We also use a good sea salt, hand-harvested here in Portugal. And I really love playing with infused finishing salts our friends bring us from down in the Algarve. One of my favorites is infused with lemon peel. Totally makes a big WOW factor.
Finish off your popcorn with finely chopped fresh rosemary and cracked black pepper before drizzling over your freshly popped popcorn. I’ll be perfectly honest this stuff is so good I’ve eaten a whole LARGE bowl solo while catching up on Bridgerton (anyone else a Bridgerton fan?).
Now I will tell you that one thing I’m not a fan of when it comes to popcorn is the hulls that get caught up in your teeth. Yes, totally not sexy. I’d rather be licking buttery fingers and sipping rosé than picking my teeth. Over the years I’ve found some brands have way less hulls than others. A few of my favorites are:
- Anthony’s Organic Yellow Popcorn Kernels (organic, non-gmo)
- Amish Country Midnight Blue, Rainbow, & Medium Yellow Popcorn Kernels Popcorn (fun colors)
- 365 by Whole Foods Market, Organic Yellow Popcorn Kernels (organic)



Making Your Popcorn
Use a really large pot, so you give every kernel room to pop and stay crisp. You want the pot – and the oil – to get good and hot, right before smoking. Yep, you’re using just a bit of oil, not butter, to pop your popcorn. And then once you add the kernels, don’t leave them sitting still. Start shaking (or use a swirl method) to keep them from burning. The movement is the secret to fluffy, unscorched popcorn. You’ll keep the pop on the burner until you hear the ‘popping’ sounds slowing down. Then remove from the heat. The leftover heat will continue popping the last kernels.
Now it’s time to layer on the love. Drizzle your butter, rosemary, and black pepper mix over the popped popcorn. Sprinkle with salt and then toss gently so that every handful gets flavor. As always season to your taste. If you want more – or less – salt and pepper, adjust to your tastes. Don’t happen to be a fan of fresh rosemary? Try thyme, oregano, sage, or a mix. Don’t have fresh herbs or time? Try a salt mix like a lemon rosemary sea salt.

Serving Notes
Your popcorn is always best enjoyed freshly made or it gets soggy. But if you don’t plan to eat all at once, hold off adding the butter. Then warm up your popcorn in the microwave and add the rest of the butter mix when you’re ready to eat. Store popped popcorn without butter in a paper bag or sealed container.
Now go grab the biggest bowl you have, pour yourself a glass of something delicious (Portuguese rosé is my go-to!), and press play. Buttery Rosemary & Black Pepper popcorn is made for movie night a whole lot more fun.
Btw, just in case, you’re a fan of having more than one snack, try my homemade ‘Cheez-It’s’ recipe or Pepper, Fennel Seed and Thyme Olive Oil Crackers.
What’s your go to snack for movie night? Let me know in the comments. Also let me know if you give this popcorn a try.

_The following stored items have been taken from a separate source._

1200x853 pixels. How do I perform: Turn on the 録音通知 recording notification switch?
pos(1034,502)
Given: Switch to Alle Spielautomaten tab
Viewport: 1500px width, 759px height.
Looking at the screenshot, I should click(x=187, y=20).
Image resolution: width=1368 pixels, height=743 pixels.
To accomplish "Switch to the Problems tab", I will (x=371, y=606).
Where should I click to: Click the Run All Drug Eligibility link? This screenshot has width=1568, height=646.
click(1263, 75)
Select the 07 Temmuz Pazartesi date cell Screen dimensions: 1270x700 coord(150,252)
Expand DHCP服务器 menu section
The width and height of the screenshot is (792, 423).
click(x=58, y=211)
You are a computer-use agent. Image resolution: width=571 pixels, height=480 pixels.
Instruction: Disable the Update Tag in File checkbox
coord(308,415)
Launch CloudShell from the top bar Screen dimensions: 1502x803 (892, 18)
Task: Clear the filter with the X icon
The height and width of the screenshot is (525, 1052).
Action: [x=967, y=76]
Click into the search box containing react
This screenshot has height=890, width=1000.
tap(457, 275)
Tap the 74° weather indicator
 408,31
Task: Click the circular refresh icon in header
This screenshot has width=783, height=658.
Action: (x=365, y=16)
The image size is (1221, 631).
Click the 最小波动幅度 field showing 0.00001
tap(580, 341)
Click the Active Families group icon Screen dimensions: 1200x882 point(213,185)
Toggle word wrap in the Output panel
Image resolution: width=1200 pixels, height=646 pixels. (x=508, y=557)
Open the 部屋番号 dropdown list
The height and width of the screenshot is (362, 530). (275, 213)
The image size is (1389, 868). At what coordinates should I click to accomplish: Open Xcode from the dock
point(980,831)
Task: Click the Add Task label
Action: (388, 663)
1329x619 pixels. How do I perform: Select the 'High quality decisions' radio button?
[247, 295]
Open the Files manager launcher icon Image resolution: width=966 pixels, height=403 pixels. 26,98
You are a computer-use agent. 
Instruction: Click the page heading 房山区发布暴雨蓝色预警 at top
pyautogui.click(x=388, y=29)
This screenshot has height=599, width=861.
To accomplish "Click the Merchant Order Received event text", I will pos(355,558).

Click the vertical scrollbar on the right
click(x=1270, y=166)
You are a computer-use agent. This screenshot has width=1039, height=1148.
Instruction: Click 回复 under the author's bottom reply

Buttery Rosemary & Black Pepper Movie Night Popcorn
Ingredients
- ½ cup popcorn kernels
- 1 tsp sunflower or vegetable oil
- ½ tsp sea salt, or to taste
- ½ tsp fresh ground black pepper, or to taste
- 2 Tbsp finely chopped fresh rosemary (or substitute with your favorite fresh herbs)
- ¼ cup butter (or 1/8 cup for lightly buttered)
Instructions
- Make the Rosemary Butter:
- Put the butter in a microwave-safe cup (like a coffee mug) and melt for 30–45 seconds. Stir in the chopped rosemary and black pepper, then microwave for an additional 15 seconds to gently infuse. Set aside.
- Heat the Oil & Pop the Kernels:
- Place sunflower or vegetable oil in a large, heavy-bottomed pot with a lid. Set over medium-high heat and add three test popcorn kernels. Cover and heat until the test kernels pop.
- Pour in the remaining 3/4 cup popcorn kernels. Shake the pot to coat kernels in oil. Keep shaking the pot every few seconds as it heats up; this prevents burning.
- Leave the lid slightly ajar until you hear the first pops, then set the lid mostly on. Continue shaking the pot occasionally until the popping slows to several seconds between pops.
- Remove the pot from heat. Pour half the popcorn into a large bowl. Drizzle half of the rosemary butter and sprinkle with sea salt. Add the remaining popcorn, drizzle over the rest of the butter and salt, and toss well to coat. Taste and add more salt or black pepper as desired.
- Serve immediately with your favorite movie. Garnish with extra rosemary or an extra touch of finishing salt—lemon or wine-infused salt is fantastic!